Sunday, January 28, 2018

Avoiding emergency visits after outpatient rotator cuff repair. Lessons learned

Unplanned emergency department or urgent care visits after outpatient rotator cuff repair:potential for avoidance

These authors reviewed 1306 outpatient RCR procedures in a closed health care system, and all unplanned emergency department (ED) and urgent care (UC) visits within 7 days of procedures were collected and compared with other typical outpatient orthopedic procedures (knee arthroscopy, carpal tunnel release, and anterior cruciate ligament reconstruction).

Avoidable diagnoses (ADs) for the unplanned visits were defined in advance as visits for (1) constipation, (2) nausea or vomiting, (3) pain, and (4) urinary retention.

Of the 729 male and 577 female patients; average age, 60 years, 90 returned for ED or UC visits (6.9%), with 34 for ADs (2.6%). 

Pain was the most common AD. However, when RCR was compared with other case types, ED or UC visits for urinary retention were significantly more common, whereas there was no significant difference with the other ADs. The 1306 RCRs led to a greater proportion of ED or UC visits than the combined 5825 other cases studied.

Comment: What is interesting about this paper is the actions the physicians in the system took to minimize the number of avoidable unplanned visits after cuff repair:

Preoperatively, patients receive counseling on pain management, constipation prevention, and return precautions. They are given prescriptions for postoperative pain to be filled the day before surgery. 

They recommended a single 375-mL glass of a high-carbohydrate clear liquid (eg, apple juice) up to 2 hours before arrival for surgery is used to help prevent constipation, nausea, and vomiting. 

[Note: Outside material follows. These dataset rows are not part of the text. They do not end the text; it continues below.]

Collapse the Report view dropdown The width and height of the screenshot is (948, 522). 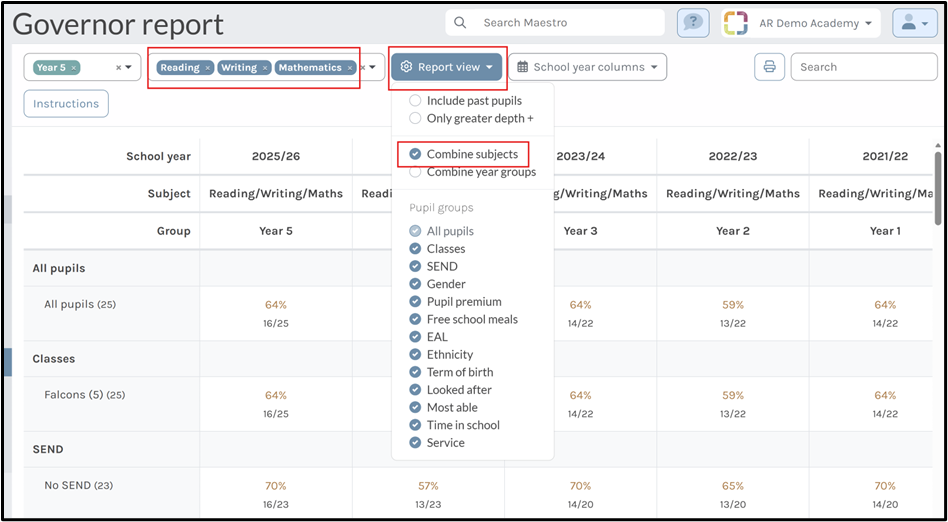pyautogui.click(x=447, y=67)
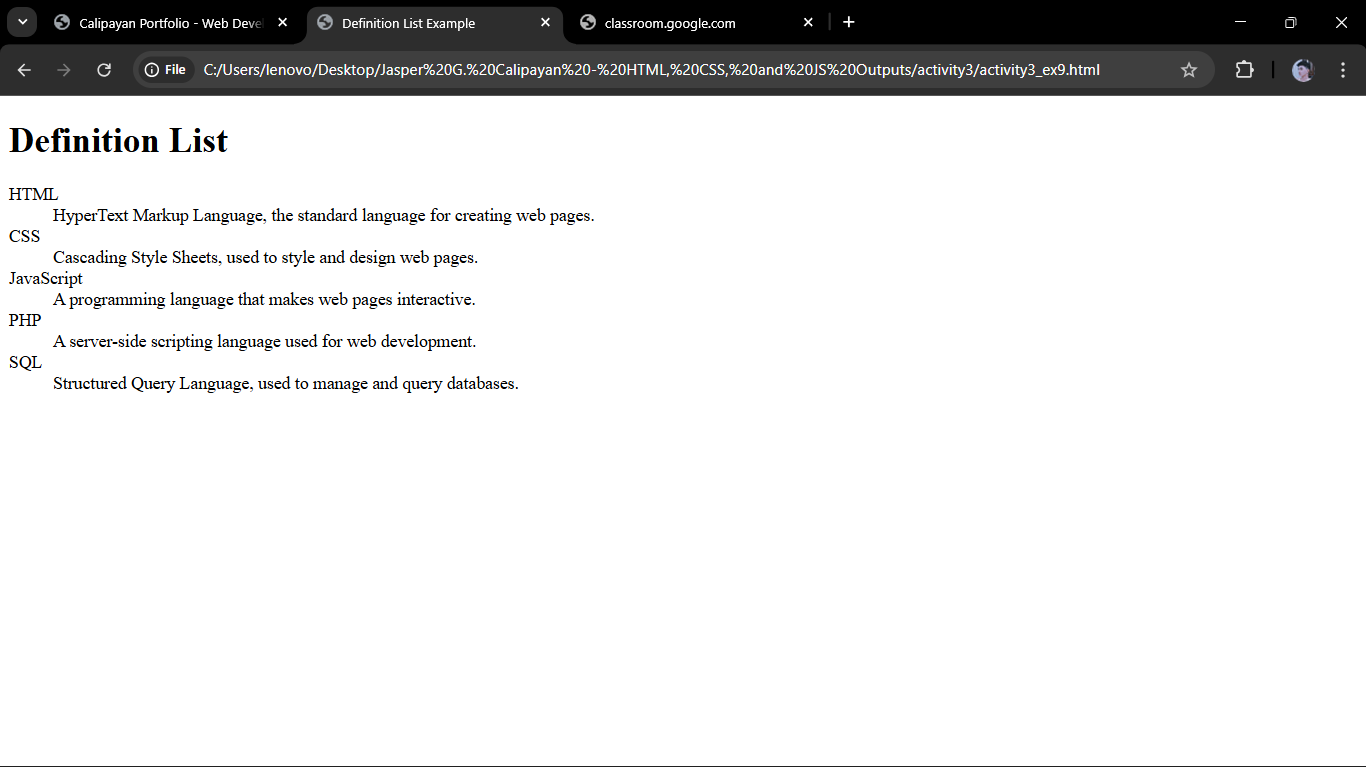1366x767 pixels.
Task: Open the Chrome three-dot menu
Action: tap(1343, 70)
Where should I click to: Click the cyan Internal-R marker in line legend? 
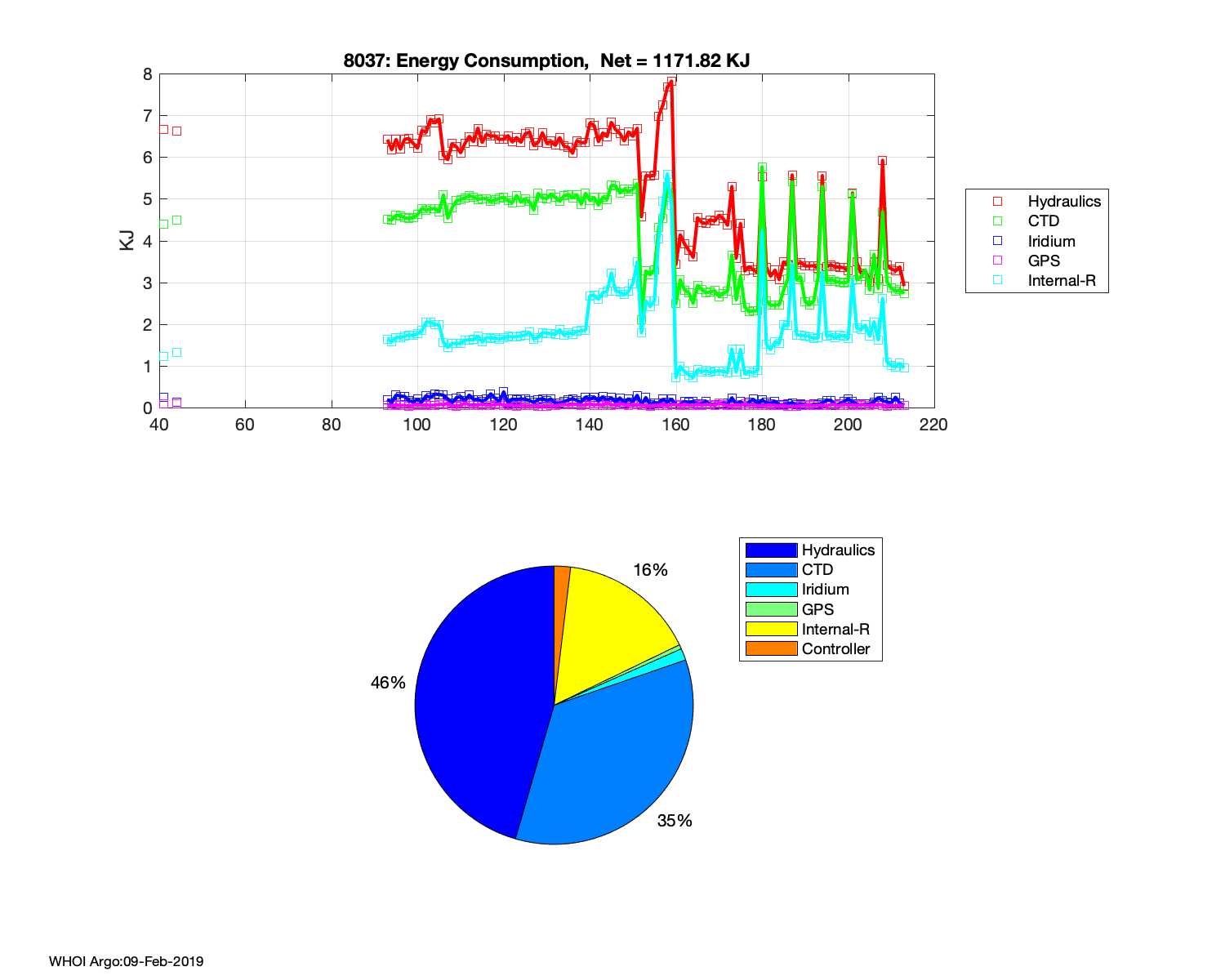pos(997,281)
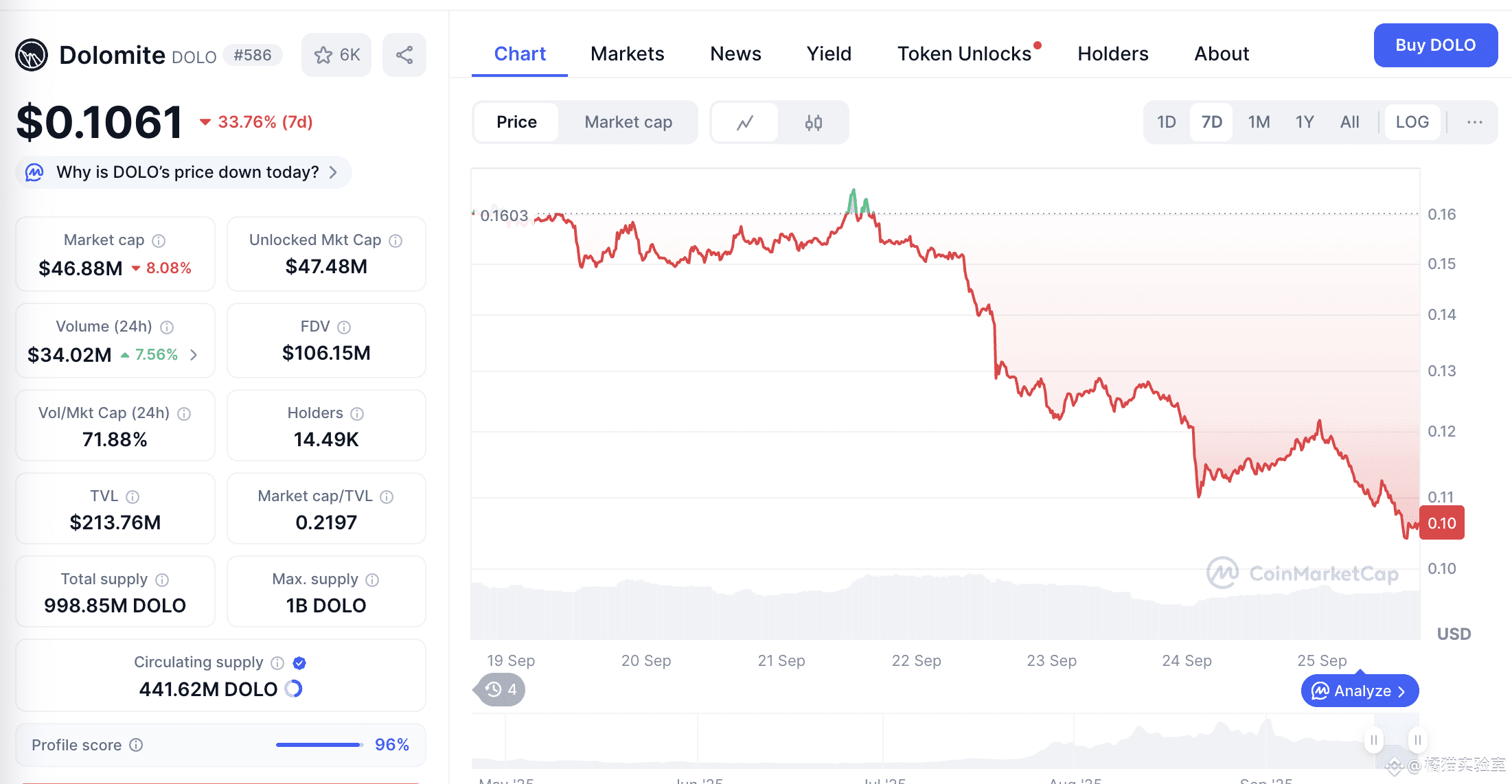Toggle the LOG scale option

click(x=1412, y=122)
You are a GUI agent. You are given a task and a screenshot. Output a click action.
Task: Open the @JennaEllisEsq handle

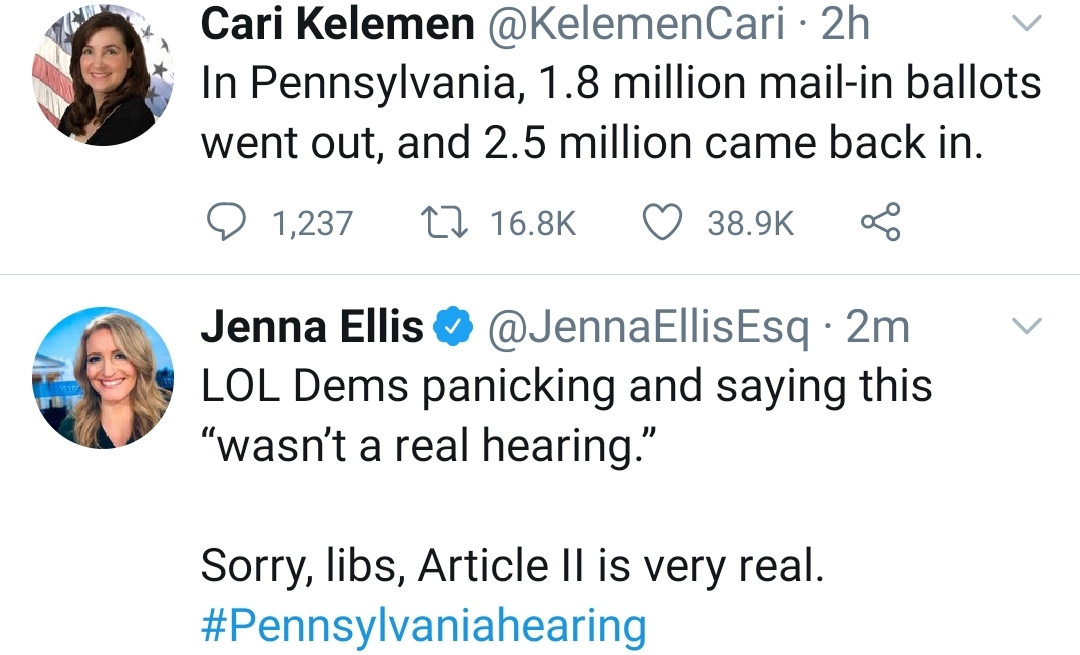tap(648, 326)
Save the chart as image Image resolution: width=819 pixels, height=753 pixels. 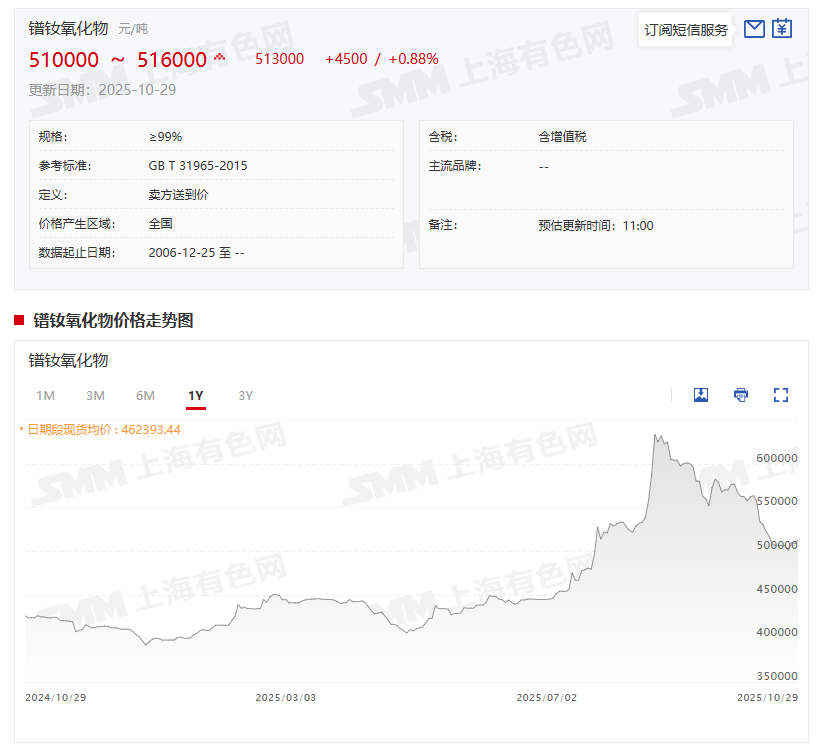tap(701, 395)
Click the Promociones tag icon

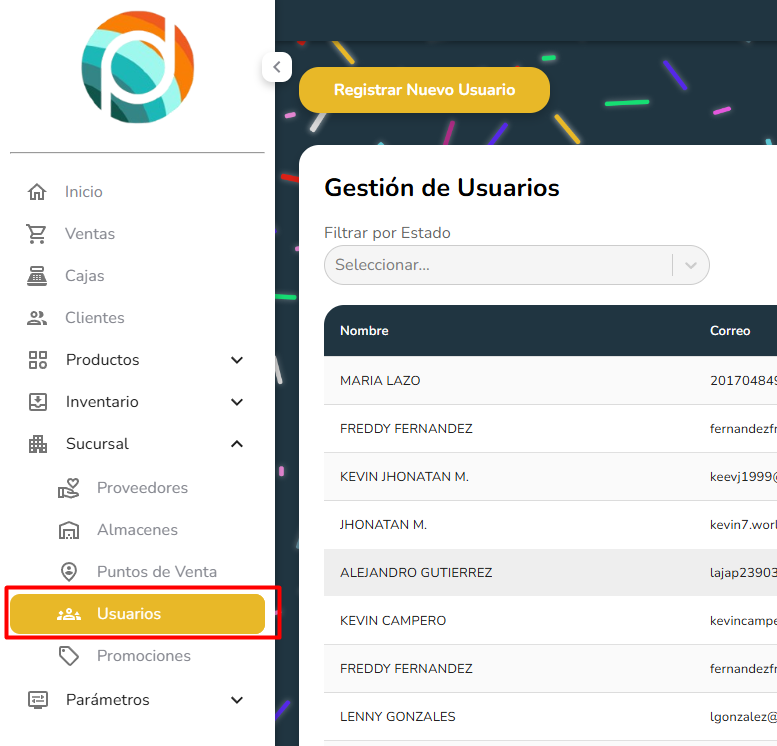[x=69, y=656]
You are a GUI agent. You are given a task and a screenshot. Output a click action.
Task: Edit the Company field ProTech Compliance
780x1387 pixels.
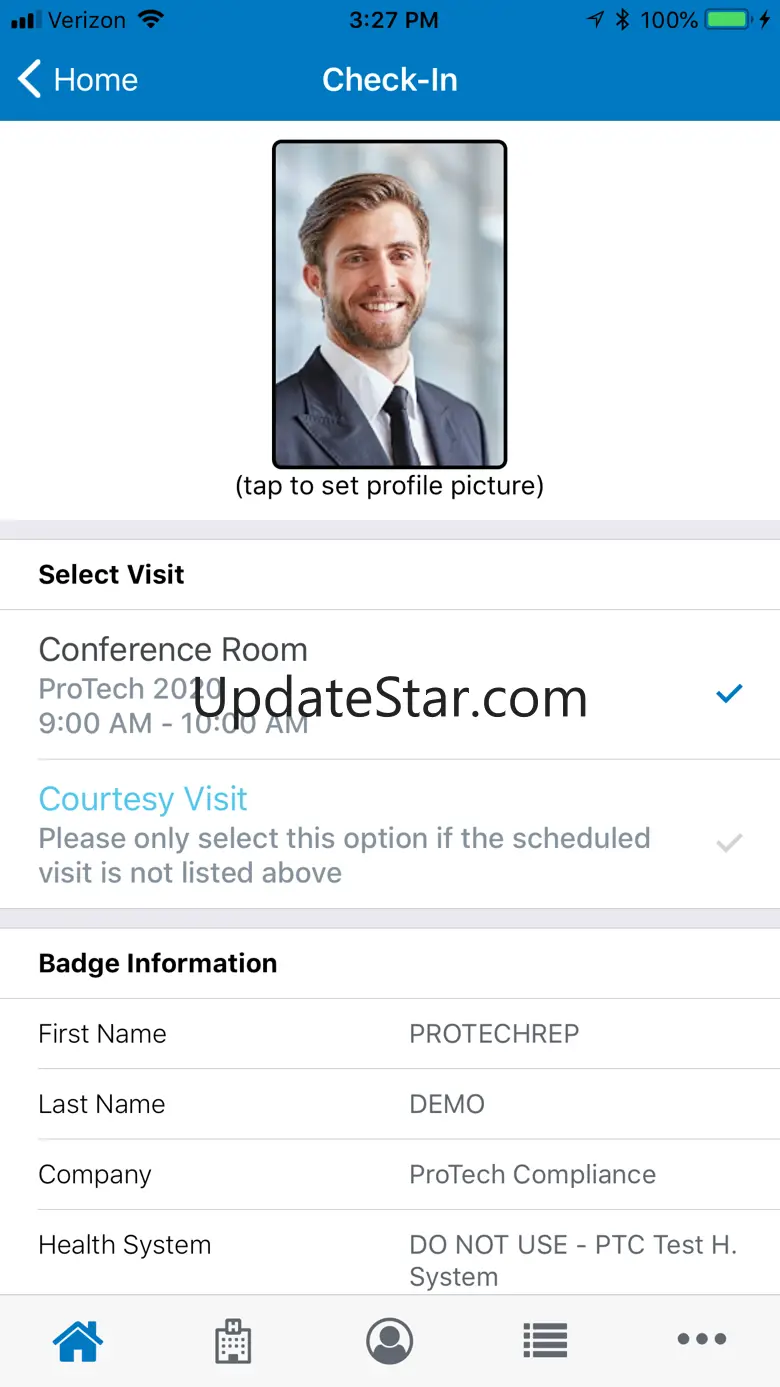[x=532, y=1174]
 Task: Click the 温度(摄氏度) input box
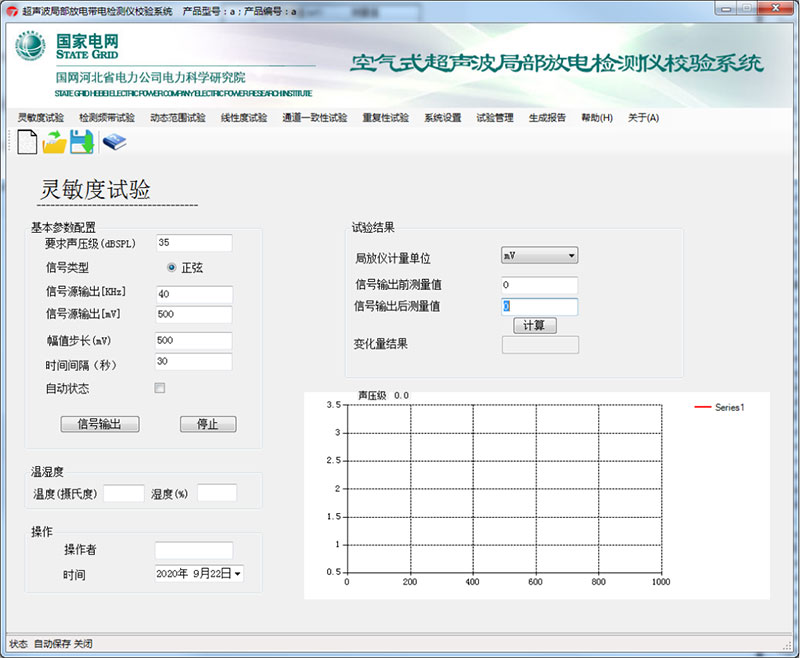tap(124, 493)
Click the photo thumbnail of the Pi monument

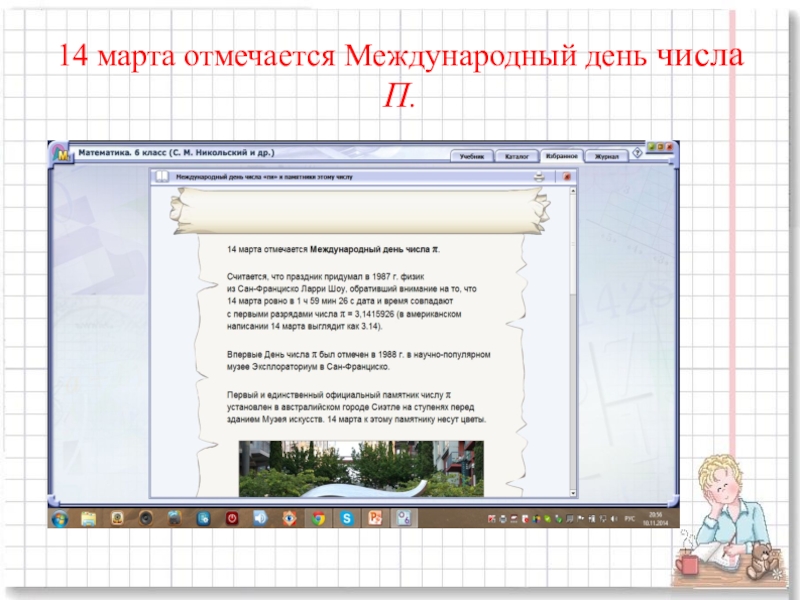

Multimodal analgesia with acetaminophen, gabapentin, and a nonsteroidal antiinflammatory drug is started preoperatively for increased pain control and reduction of constipation, urinary retention risk, nausea, and vomiting. 

Perioperatively, monitored anesthesia care is preferred over general anesthesia whenever possible, and local anesthesia or field blocks are encouraged. 

Intravenous fluid restriction to less than 500 mLis also attempted to decrease the risk of urinary retention. 

Before discharge from the postanesthesia care unit, a concerted effort is made to ensure that a stool softener or laxative is prescribed for the patient.

This is a great example of a robust effort to identify issues with quality of patient care and cost, followed by a plan to address the problems identified.